GeoLinks employees are literally putting out fires as they strive to replace damaged telecom sites throughout the area where fires are destroying homes and threatening lives in Southern California.
The company, based in Camarillo, which is in Ventura County, has been working around the clock since the Thomas Fire started on Dec. 4. At times, workers have used the fire extinguishers stored in emergency packs in company vehicles to douse hot spots they see along the way to fixing infrastructure.
As of Dec. 14, the GeoLinks team—some of whom have lost or damaged homes—had repaired 12 sites that were destroyed throughout Ventura and Ojai, accounting for more than 500 square miles of coverage area. The company uses licensed and unlicensed gear from Mimosa Networks.
“A lot of our employees live in these communities,” and they were evacuated, including one employee who was still working remotely even though he lost everything he owned, said GeoLinks employee Lexie Olson, who had to be evacuated in the middle of the night but whose home is still standing. “It’s something that is impacting our direct community in every way. It’s pretty intense.”
The company is in close communication with fire, police and National Guard teams so they know when it’s safe to go into a particular area for repairs. On Thursday, the fire took the life of a fire apparatus engineer from San Diego, the second death attributed to the blaze.
Olson estimated 40 GeoLinks people are out working in the field; the company employs about 60 and growing. In some cases, the GeoLinks gear was up and running and able to provide internet service to customers even before their electricity was restored, GeoLinks President Ryan Adams told FierceWirelessTech. That said, “we’re never going to put our employees in dangerous situations where we think they can get hurt,” he added.

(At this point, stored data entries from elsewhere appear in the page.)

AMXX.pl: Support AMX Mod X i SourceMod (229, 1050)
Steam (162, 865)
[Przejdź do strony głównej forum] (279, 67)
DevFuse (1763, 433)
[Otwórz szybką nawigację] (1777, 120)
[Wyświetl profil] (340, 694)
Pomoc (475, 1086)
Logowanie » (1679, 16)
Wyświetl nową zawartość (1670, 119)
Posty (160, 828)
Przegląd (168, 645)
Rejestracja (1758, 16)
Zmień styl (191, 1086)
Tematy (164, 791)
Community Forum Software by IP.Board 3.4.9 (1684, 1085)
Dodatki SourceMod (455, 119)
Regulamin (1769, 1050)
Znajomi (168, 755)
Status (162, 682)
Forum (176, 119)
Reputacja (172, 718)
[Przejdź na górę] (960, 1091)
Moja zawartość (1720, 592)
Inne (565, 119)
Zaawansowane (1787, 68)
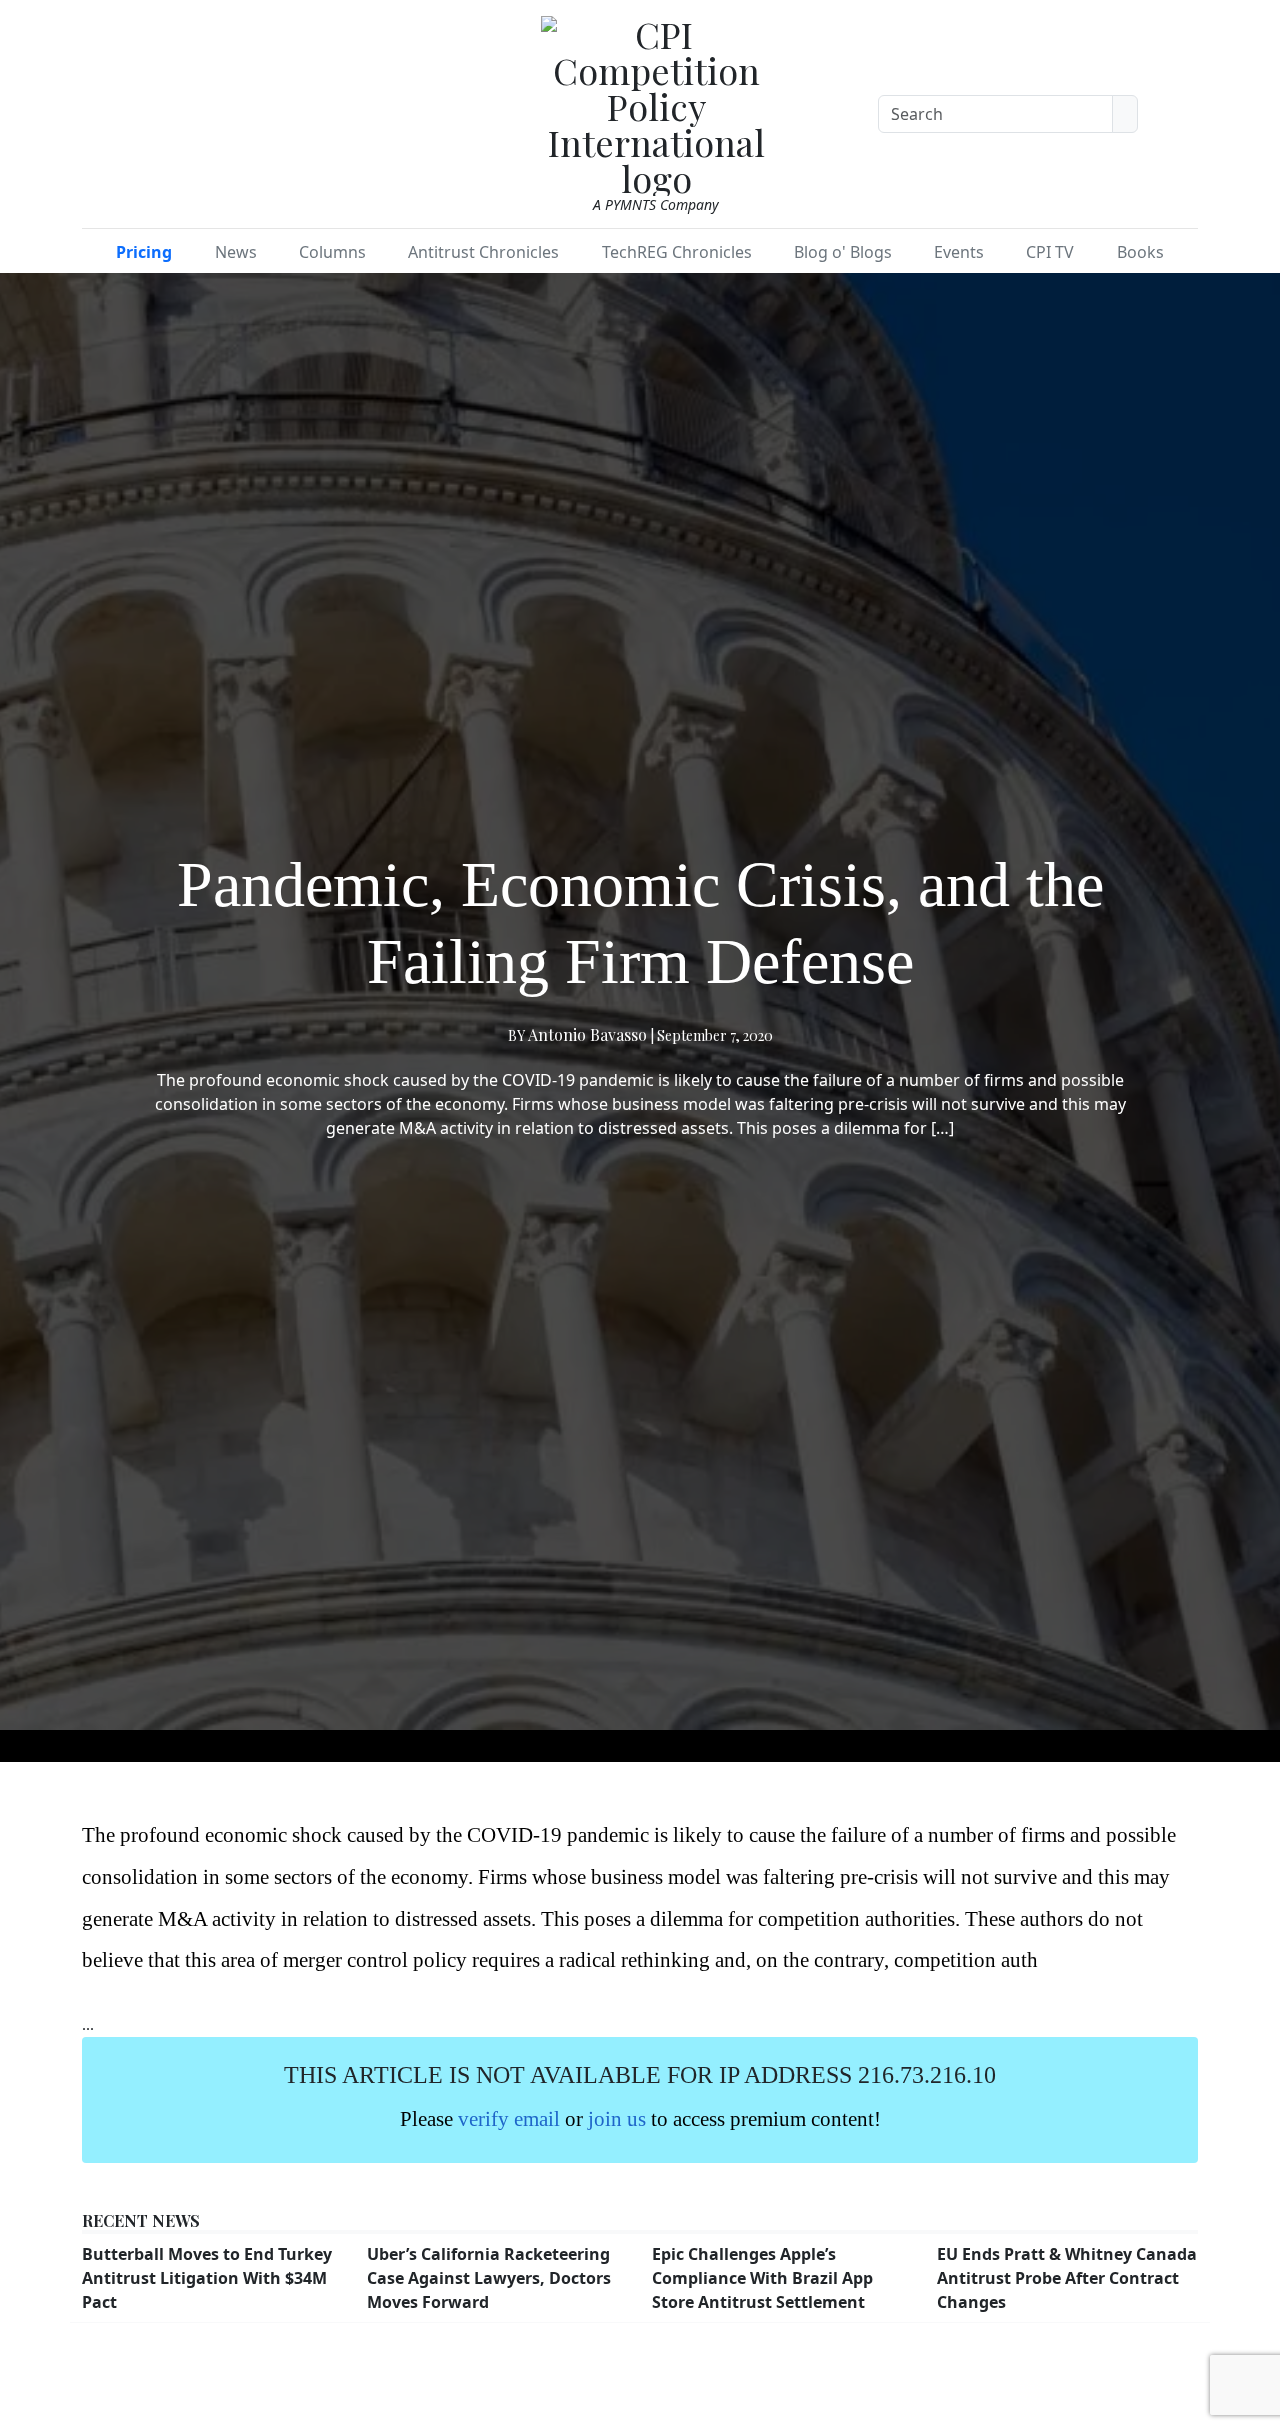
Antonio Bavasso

Adams and CTO/co-founder Ryan Hauf were watching the situation as it started to unfold last week. “We felt it was our duty to assist folks,” to get back to normal as soon as possible, Adams said. “Our team has been working around the clock” with folks sleeping in the office and cars—but not for long. “We realize we have a responsibility as a telecommunications company to make sure that people have the ability to communicate.”
Adams said the service provider needed a workhorse and something that would support backhaul as well. “We’re big fans of the Mimosa brand,” he said. “We keep a really healthy stock of Mimosa equipment on hand.”
Mimosa’s gear works at 11 GHz licensed and 5 GHz license-free. Depending on the situation, a service provider could get Mimosa’s low-cost gear in the 5 GHz band out into the field right away, according to Mimosa co-founder and CMO Jaime Fink. Alternatively, if a client has more time, they can apply for a 11 GHz license, which may take three to four weeks per link.
Positioning itself as a disrupter going up against the “big four” carriers, GeoLinks was founded in 2011 and started offering fixed wireless internet to rural homes and people in the area who previously didn’t have access to high-speed internet, according to Adams. GeoLinks’ customers include residential and business customers; the company got its start in Ojai, which its where co-founder and CEO Skyler Ditchfield was born and where many employees live.
Ojai, population around 7,461, has been particularly hard hit by the fires.
Knowing that the weather and conditions could change in an instant, they’re watching things closely. “Fortunately we have the best fire departments, we have the best rescue crews and first responders,” Adams said. “I can’t say enough about the way Ventura County has come together.”